Since its creation, the Internet development tremendously: It started from publishing of simple text documents and today most of the software applications are Web-enabled. Various techniques have been invented to deal with several requirements and make this evolution happen. All Internet-techniques presented in this piece of work are in use and still development takes place based on them. The reason is that the latest technology also has its shortcomings and it is important to be aware of them. As the Internet is a rapidly growing environment with applications that have a short life cycle, fast time-to-market is important. To meet this requirement, Web-Engineering (WE) methodologies emerged.

Like the widely accepted Software-Engineering (SE) methodologies WE methodologies provide a number of benefits compared to ad hoc development: WE methodologies guide through the process of software-creation, provide a complete documentation, take into consideration the users’ needs, and ensure quality. Further, by forcing modularity and support re-use, the designed applications are more flexible, robust, and reliable. Through the homogenous structure of engineered Web-applications, complexity decreases and maintenance eases. All these issues of WE methodologies help to reduce the development costs, which certainly is an ultimate goal in software development. In addition to common SE-methodologies, WE methodologies are specially designed to meet the requirements of the Web.

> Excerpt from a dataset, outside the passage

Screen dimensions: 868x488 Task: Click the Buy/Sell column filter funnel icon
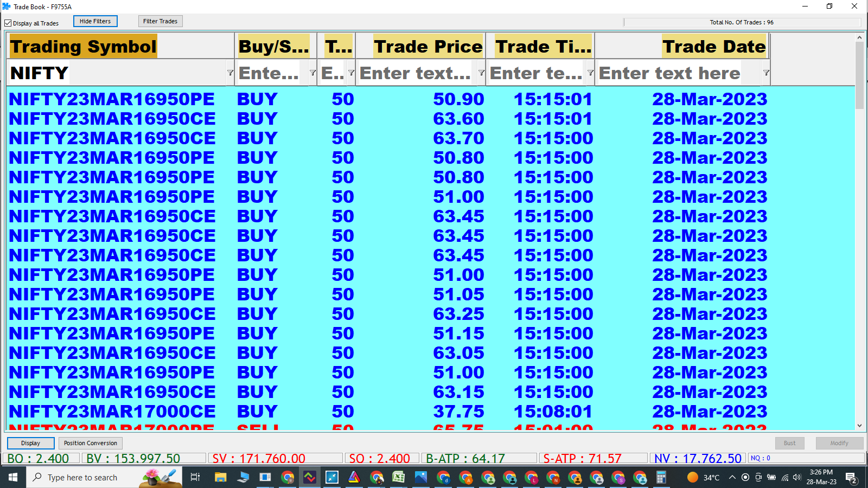312,73
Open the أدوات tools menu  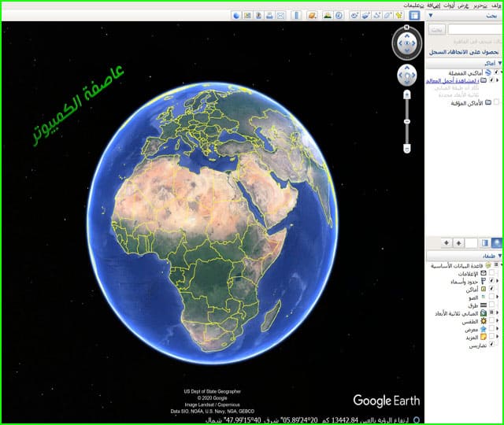[x=449, y=6]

This document will provide an overview of today’s Internet development mechanisms:

Chapter 1 presents the historical evolution of the Web-technologies. It describes the approaches, and gives an overview of certain technologies. Besides, it shows certain techniques, and it will explain the cause why a further evolutionary step took place. It goes on with an explanation which technology is the one to prefer when developing a certain Web application. Finally, it gives reason why the latest technology is not necessarily the best one.

Chapter 2, looks closely at Web-Engineering methodologies. First, an overview is given, by comparing the common methodologies by a number of criteria. Afterwards, based on this overview, every methodology is inspected in detail. Finally, the techniques are described, and specific features, as well as advantages are compared to each others. As a summary, a connection to the first chapter is made: Which methodology best suits a certain Web-technology?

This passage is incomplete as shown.